• Фрагмент текста:
----------------------------------------

Если не искажать подлинный облик Аристотеля в угоду одной из современных концепций «логики», то приходится констатировать, что в [# 94] его учении действительно переплетаются не только различные, но и прямо взаимоисключающие точки зрения на мышление, на его формы, на отношение мышления к объективной реальности. Материалистический взгляд на отношение форм мышления к формам вещей у него то и дело уступает место идеалистическому взгляду на «разум» как на деятельность, направленную только на самое себя, «онтологическое» толкование «форм мышления» перепутывается с формально-синтаксическим и даже грамматическим их пониманием, мышление рассматривается то с точки зрения его предметной истинности, то с точки зрения его чисто психологической формы и т. д. и т. п.

Внутренние трещины пронизывают и самое «объективную» логику Аристотеля. Внутри его подлинной «логики», т. е. внутри «Метафизики», борются между собой не только взаимоисключающие принципы материализма и идеализма, но также и диалектика с метафизикой. Блестящий мастер диалектики как метода раскрытия и разрешения противоречий в теоретических определениях, он, однако, не может справиться с проблемой совпадения противоположностей и ведет упорнейшую борьбу против Гераклита. Правда, этот принцип «запрета противоречия», который он при этом формулирует, означает у него всего-навсего, что «человек не есть триера». Запрет вовсе не носит того абсолютно формального характера, который он приобрел у стоиков. У Аристотеля «запрет» касается, собственно, только непосредственного эмпирического существования. К бытию вещи «в возможности» он уже неприменим. А это ограничение (при том гибком понимании отношения «возможности» и «действительности», которое развивает Аристотель) сразу же ликвидирует или, во всяком случае, существенно подрывает метафизическое толкование «запрета».

И совсем не случайно стоики, превратившие аристотелевские идеи в мертвые каноны, были вынуждены «исправить» Аристотеля в этом пункте. Чтобы придать «запрету» характер абсолютной формальной нормы, они отвергли «противоречие» — как совпадение взаимоисключающих определений также и в плане «возможности».

----------------------------------------

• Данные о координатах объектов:
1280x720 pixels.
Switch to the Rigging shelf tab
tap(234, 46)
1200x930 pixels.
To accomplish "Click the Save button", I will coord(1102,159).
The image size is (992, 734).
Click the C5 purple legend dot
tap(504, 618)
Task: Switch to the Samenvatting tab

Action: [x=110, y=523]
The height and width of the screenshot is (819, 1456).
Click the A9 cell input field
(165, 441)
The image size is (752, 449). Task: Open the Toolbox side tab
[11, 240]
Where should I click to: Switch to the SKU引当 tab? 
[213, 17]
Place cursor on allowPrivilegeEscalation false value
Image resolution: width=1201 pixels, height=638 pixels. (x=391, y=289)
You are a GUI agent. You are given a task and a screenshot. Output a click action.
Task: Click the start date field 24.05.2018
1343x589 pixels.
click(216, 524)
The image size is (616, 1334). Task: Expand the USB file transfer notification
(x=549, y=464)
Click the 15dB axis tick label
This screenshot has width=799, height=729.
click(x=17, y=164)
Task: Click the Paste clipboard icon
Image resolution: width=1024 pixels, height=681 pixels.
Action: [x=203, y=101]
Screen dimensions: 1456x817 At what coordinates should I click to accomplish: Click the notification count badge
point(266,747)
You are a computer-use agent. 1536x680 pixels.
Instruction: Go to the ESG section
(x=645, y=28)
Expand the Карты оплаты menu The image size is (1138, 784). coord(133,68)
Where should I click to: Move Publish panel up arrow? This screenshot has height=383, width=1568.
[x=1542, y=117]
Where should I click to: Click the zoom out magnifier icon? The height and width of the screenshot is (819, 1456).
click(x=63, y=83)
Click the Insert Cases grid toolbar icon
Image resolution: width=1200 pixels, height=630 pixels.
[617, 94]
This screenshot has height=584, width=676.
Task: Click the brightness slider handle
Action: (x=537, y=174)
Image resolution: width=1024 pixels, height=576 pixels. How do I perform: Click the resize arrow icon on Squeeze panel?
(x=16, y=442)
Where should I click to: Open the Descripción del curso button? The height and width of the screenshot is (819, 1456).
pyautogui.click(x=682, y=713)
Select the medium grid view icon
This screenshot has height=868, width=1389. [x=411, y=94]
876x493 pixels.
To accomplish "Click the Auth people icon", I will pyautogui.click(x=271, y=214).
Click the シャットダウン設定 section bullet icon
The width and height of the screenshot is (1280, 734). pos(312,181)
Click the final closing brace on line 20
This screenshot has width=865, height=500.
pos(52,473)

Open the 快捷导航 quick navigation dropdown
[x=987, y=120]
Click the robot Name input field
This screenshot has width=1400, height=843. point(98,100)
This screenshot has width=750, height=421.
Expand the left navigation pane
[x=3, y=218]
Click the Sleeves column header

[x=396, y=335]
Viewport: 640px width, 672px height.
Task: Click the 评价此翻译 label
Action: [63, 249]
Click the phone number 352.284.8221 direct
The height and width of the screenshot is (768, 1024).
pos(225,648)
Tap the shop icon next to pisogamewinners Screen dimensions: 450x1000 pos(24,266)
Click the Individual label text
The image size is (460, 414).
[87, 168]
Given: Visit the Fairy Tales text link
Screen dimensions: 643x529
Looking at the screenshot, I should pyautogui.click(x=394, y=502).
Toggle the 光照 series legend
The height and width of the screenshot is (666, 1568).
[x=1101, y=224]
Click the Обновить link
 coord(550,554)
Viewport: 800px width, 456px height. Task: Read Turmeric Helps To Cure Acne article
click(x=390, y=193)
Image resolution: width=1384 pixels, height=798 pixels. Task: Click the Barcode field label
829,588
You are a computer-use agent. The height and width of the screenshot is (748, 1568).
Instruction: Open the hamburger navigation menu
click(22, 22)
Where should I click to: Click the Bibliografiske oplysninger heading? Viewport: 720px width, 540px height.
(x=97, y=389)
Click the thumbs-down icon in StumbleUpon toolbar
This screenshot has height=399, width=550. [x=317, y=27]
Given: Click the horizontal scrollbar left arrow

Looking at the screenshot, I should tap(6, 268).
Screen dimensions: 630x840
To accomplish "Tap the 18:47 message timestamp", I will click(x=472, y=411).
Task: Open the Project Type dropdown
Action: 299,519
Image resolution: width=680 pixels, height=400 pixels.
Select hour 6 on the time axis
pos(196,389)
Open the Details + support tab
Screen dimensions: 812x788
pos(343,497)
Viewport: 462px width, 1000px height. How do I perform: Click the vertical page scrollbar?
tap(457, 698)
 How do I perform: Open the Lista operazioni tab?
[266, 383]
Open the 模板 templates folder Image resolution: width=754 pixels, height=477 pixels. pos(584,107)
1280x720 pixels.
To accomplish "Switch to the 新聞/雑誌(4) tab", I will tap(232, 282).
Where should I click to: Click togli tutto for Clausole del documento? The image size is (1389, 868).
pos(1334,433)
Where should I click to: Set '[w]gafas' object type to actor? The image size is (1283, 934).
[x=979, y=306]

----------------------------------------

• Задания:
A. Определите, соответствуют ли фрагменту утверждения (i), (ii) и (iii). Ответьте на каждое «да» или «нет» и приведите точную цитату из фрагмента, которая это решает.
(i) У Аристотеля «запрет противоречия» не распространяется на бытие вещи «в возможности».
(ii) Стоики лишили «запрет» характера абсолютной формальной нормы.
(iii) В вопросе совпадения противоположностей Аристотель выступал на стороне Гераклита.
B. Переведите на английский предложение из фрагмента: «Внутренние трещины пронизывают и самое «объективную» логику Аристотеля».
C. Выпишите из фрагмента без изменений часть, которая начинается словами «Если не искажать» и заканчивается словами «т. д. и т. п.».

• Ответы:
A.
(i) Да: «К бытию вещи «в возможности» он уже неприменим».
(ii) Нет: «Чтобы придать «запрету» характер абсолютной формальной нормы, они отвергли «противоречие»».
(iii) Нет: «ведет упорнейшую борьбу против Гераклита».

B. Internal cracks run through even Aristotle's "objective" logic itself.

C.
Если не искажать подлинный облик Аристотеля в угоду одной из современных концепций «логики», то приходится констатировать, что в [# 94] его учении действительно переплетаются не только различные, но и прямо взаимоисключающие точки зрения на мышление, на его формы, на отношение мышления к объективной реальности. Материалистический взгляд на отношение форм мышления к формам вещей у него то и дело уступает место идеалистическому взгляду на «разум» как на деятельность, направленную только на самое себя, «онтологическое» толкование «форм мышления» перепутывается с формально-синтаксическим и даже грамматическим их пониманием, мышление рассматривается то с точки зрения его предметной истинности, то с точки зрения его чисто психологической формы и т. д. и т. п.